» **Text extract**
────────────────────

The scheme has mainly elderly residents on pensions, with the exception of Unit 16. The body corporate believes that the owner of Lot 16 sublets rooms within the unit and it says that her occupiers have no regard for other residents’ quality of life, comfort and health. The noise and nuisance from Unit 16 has been frequent since 2006 when the owner Melina Feenstra (Ms Feenstra) purchased the unit, and other lot owners have been subjected to a “barrage of loud noise” after 10pm and “innumerable breaches of the complex by-laws.”
Following the incident on 25th September 2007, the body corporate issued a Notice Regarding Likely Future Contravention of a Body Corporate By-Law (BCCM Form 11) to “ the Occupants” of Unit 16 on 5th October 2007 and sent a copy to the owner on 23rd October 2007.
The notice stated the text of a by-law headed “Noise” and that the occupier of a lot must not create a noise likely to interfere with the peaceful enjoyment of a person lawfully on another lot or the common property. It referred to the police being called at 2.20am to quell the loud noise and foul language, the disturbance of opening the electronic gate, and the continued noise after the police had left.
The body corporate also provided in the application, copies of several other undated contravention notices sent previously to “the occupants, Unit 16” variously quoting “by-law 1”, relating to noise likely to interfere with the peaceful enjoyment of others, and “by-law 6”, relating to the behaviour of invitees breaching the peaceful enjoyment of others, and stating that these by-laws had been contravened; another to the occupants about breaching by-law 2 (parking on common property); to Ms Feenstra about breaching by-law 5 (damage to common property by allowing oil to drip from a car); to the occupants about breaching by-law 1 (noisy parties) and by-law 2 ( parking on common property); and to Ms Feenstra on 13th July 2007 (no by-laws quoted) about the noise of revelling, gun-shot sounds, speeding, parking, and garbage bins.

────────────────────

» **Source material**
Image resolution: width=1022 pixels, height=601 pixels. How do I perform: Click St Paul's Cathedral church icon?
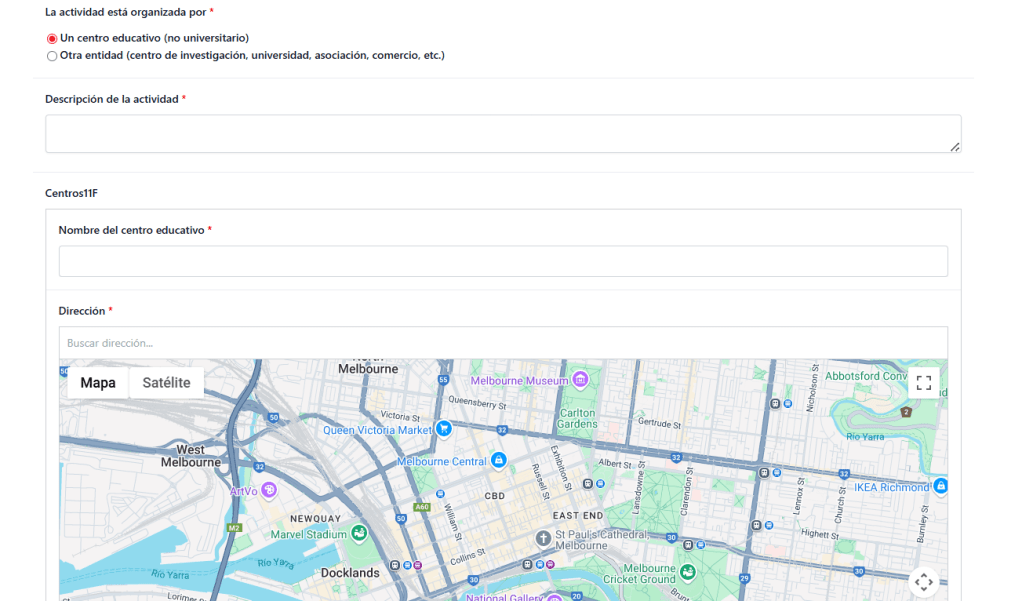[543, 539]
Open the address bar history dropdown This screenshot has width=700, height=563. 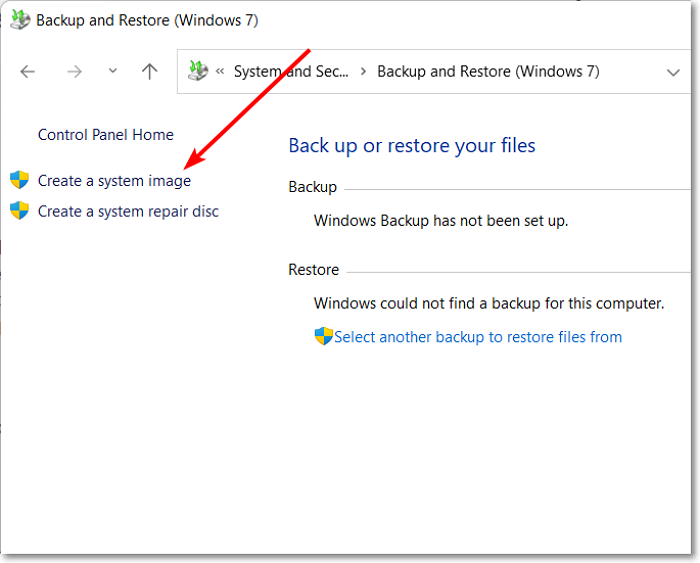click(x=673, y=72)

────────────────────

Can you reproduce word for word the part of the Unit 16 noise text between "Following the incident" and "23rd October 2007.", inclusive?

Following the incident on 25th September 2007, the body corporate issued a Notice Regarding Likely Future Contravention of a Body Corporate By-Law (BCCM Form 11) to “ the Occupants” of Unit 16 on 5th October 2007 and sent a copy to the owner on 23rd October 2007.